Since Hasidic children do not watch television, there is very little visual storytelling for young children. Sure, there are picture books with cartoons, and there are some collectors books about nature. But the only coherent image of the story of the world comes from the parsha coloring books. The parsha drawings aren’t very sophisticated; some are decidedly bad. I remember us crowding around one and laughing at the awful angle that made the humans in the picture seem deformed. Other versions, especially the illustrations by a Mrs. Acker in Canada, were beloved by all.  

Of course, it never occurred to any of us to look beyond the drawing skills and analyze the historical correctness or to look for anachronisms. It was the Torah! It was god’s word! It was apostasy to question the stories with the texts of the Bible sitting right up there above the images! All of the problems, so glaring, are visible to me now.

 

How the books imagine Jews and Jewishness

In Hasidic coloring books, the Jewish guys look—yes, prepare to be a bit confused—a lot like modern Hasidim Jews. No, not just Moses at Mount Sinai. All the way down the line to the First Man, the look is twentieth century Ashkenazi shtetl Jew. From the very beginning, God said, “Let there be man,” and man came about with sidecurls styled just so with dippity-do gel, with a respectable beard, with a kaftan and belt. Adam, Noah, Abraham, Isaac, Joseph, the Jewish kings, the story of Persia—all of them look just like this!

This is the story of Adam and Eve, the first people, the creation of man. This dates back some five thousand years. Recall also that Adam and Eve were supposed to have been naked in the Garden of Eden, along with some sensuous drama with a fruit, knowledge, Adam being lonely. Just for contrast, I’ve pulled up some non-Hasidic versions where naked means a mane of ginger hair and genitals, sexy stuff. But in the Hasidic version, despite the fact that we learned that Adam and Eve had no clothes, naked means Adam is girdled and yarmulke’d and has his shoes on, surely the left side first (or is it the right side first, but he tied the left laces first?). Eve shopped at the discount outlet and found a duster, complete with cuffs and collar. She has perfectly kempt hair that’s braided just so, like my first grade teacher Miss Weiss had hers. And also she has managed to even procure earrings and presumably, get her ears pierced in the Garden of Eden’s mall. I will never be able to imagine Adam and Eve as anyone but Yankel Podrigash from the shtetl and my first grade teacher, Miss Weiss. They were the first humans, now hush.

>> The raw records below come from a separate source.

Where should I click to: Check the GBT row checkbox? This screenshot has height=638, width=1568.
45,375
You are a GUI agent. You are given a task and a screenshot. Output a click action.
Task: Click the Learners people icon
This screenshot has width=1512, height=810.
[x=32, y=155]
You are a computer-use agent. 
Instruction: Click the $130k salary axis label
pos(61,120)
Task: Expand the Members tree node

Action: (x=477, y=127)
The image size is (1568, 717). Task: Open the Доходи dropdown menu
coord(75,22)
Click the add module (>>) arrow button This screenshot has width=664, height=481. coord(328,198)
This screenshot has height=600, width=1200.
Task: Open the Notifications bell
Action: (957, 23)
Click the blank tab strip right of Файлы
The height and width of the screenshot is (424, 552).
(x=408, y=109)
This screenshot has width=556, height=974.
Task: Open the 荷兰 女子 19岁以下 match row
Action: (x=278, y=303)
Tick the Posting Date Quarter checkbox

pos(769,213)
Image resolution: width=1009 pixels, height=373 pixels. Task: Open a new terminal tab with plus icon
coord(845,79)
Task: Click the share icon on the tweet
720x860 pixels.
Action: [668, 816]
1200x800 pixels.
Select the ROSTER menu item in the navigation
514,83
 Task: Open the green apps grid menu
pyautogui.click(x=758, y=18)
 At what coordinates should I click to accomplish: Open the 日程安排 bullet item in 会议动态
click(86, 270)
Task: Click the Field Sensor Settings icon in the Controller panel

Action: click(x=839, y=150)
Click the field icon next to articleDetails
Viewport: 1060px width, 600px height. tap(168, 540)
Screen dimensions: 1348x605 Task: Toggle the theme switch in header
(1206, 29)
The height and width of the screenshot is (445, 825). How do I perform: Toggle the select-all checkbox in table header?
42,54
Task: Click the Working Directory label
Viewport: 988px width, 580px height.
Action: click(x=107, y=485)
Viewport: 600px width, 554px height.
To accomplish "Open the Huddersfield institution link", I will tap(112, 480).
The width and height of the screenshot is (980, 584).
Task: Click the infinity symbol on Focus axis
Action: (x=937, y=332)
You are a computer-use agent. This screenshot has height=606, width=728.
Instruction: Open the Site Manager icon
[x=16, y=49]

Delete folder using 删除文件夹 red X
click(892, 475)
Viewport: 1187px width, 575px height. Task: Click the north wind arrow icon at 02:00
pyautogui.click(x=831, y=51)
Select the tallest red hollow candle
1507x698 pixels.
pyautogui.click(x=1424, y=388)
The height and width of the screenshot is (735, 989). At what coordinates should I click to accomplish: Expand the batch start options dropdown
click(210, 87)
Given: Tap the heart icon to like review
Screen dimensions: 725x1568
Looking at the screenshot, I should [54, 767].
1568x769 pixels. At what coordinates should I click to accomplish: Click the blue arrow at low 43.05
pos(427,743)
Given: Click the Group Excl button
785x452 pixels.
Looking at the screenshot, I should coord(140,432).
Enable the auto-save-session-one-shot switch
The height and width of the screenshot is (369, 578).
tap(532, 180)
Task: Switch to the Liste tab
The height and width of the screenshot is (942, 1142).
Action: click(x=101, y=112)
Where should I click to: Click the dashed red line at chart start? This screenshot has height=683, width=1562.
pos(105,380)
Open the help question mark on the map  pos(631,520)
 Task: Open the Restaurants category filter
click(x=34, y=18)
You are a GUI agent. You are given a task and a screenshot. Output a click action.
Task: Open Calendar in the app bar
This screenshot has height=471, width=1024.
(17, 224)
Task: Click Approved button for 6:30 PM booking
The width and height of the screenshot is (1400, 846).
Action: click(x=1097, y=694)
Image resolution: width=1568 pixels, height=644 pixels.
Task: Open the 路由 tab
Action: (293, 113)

The first image below is the Hasidic creation story, the second and third are two illustrations culled from Google:

 

Imagining how a Jew looks.

Here is what happens when you grow up seeing all Jewish historical figures looking like a disciple of the Baal Shem and a customer of G&G Designer Men’s Hasidic Suits: you imagine that Jews all look a particular way. That to be a Jew is for a man to have sidecurls and a nice long beard and kaftan; to be a Jewess is to wear long robes and modestly covered hair upon marriage, to have many children as part of the look, and of course, to have a demure demeanor so distinct, it whispers shyly from a still black and white coloring page. You also learn that gentiles look a particular way, them Johnny-goys with the jeans and cap and hooligan-looking dungarees and t-shirts and goatees and balding heads and sideburns, feh.

 

 

The message absorbed is simple and so strong: that only people who look like Adam and Eve are Jews. There is a complete collapse of all forms of Judaism into Hasidism; there is no understanding of Jewish history. It’s no surprise then that Hasidic kids would think the folks on my tours are all “goyim.” I’ve been called a goy by a wide-eyed kid who said out loud “Mammi, the goy speaks Yiddish,” after which the parents apologized profusely. I had never taken offense, could never take offense. Of course the child would think me a goy, what with my dungarees and complete absence of a good brood of babies or a better show of demureness. Of course children would think that Jews in western dress are goyim. It’s what they see. Visual lessons are powerful.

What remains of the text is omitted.